▸ Exercise description:
What lines of the data hold the string "agent"? Copy them all.

Top of Material provided

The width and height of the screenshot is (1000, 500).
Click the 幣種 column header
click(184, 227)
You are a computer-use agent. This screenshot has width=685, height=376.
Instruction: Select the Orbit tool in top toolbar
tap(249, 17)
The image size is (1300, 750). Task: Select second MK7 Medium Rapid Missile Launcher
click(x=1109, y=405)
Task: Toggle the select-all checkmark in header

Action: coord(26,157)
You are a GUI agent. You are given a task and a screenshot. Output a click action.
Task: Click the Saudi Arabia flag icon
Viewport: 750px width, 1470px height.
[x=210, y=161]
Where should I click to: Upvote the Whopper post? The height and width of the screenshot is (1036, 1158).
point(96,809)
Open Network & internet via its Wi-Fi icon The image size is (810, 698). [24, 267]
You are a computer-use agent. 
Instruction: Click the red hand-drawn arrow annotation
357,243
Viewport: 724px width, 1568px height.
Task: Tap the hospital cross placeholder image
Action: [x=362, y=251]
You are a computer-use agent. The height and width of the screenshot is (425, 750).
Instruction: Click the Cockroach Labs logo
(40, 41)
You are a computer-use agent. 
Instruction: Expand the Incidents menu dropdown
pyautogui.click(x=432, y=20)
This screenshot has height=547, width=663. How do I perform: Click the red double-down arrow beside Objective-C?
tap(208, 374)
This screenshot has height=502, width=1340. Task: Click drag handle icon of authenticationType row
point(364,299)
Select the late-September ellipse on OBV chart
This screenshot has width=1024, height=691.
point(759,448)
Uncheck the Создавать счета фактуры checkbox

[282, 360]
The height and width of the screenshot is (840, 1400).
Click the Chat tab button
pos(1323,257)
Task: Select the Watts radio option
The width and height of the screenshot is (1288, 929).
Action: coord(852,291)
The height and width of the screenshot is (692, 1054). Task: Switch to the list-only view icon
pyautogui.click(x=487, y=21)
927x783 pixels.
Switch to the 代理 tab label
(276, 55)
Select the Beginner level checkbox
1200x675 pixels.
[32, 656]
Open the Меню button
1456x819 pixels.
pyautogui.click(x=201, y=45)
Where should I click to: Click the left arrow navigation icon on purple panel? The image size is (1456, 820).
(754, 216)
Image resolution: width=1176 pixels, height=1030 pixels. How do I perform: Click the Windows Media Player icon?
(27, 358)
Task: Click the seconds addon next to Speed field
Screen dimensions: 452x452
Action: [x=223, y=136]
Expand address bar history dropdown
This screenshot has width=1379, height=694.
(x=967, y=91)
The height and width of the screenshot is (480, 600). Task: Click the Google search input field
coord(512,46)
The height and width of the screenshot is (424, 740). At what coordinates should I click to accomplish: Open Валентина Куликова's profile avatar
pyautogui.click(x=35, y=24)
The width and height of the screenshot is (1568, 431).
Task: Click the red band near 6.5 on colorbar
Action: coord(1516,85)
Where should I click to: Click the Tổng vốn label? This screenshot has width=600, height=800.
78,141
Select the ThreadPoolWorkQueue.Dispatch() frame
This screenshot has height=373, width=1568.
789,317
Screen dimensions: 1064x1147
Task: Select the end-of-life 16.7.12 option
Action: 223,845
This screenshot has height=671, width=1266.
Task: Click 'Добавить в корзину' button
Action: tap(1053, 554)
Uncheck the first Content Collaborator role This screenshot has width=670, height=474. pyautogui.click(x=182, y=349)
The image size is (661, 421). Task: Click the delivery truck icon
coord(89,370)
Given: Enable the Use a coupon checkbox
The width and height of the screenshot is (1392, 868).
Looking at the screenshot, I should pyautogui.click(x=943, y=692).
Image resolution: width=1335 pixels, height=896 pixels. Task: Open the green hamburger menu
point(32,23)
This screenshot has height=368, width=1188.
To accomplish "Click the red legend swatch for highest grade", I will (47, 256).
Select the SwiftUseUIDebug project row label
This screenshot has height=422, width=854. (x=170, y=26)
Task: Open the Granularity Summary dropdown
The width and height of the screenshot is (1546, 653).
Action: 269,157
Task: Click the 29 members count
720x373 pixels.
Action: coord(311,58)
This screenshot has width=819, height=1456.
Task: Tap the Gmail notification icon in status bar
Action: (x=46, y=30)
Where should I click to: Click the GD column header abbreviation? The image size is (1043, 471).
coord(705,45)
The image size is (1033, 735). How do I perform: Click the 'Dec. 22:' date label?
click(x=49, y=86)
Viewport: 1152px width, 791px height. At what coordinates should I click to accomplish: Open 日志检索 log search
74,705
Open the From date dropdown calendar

Bottom of Material provided

▸ Output for this exercise:
You are a computer-use agent. This screenshot has width=685, height=376.
You are a GUI agent. You are given a task and a screenshot. Output a click action.
You are a computer-use agent. 
You are a computer-use agent. The height and width of the screenshot is (425, 750).
You are a computer-use agent. 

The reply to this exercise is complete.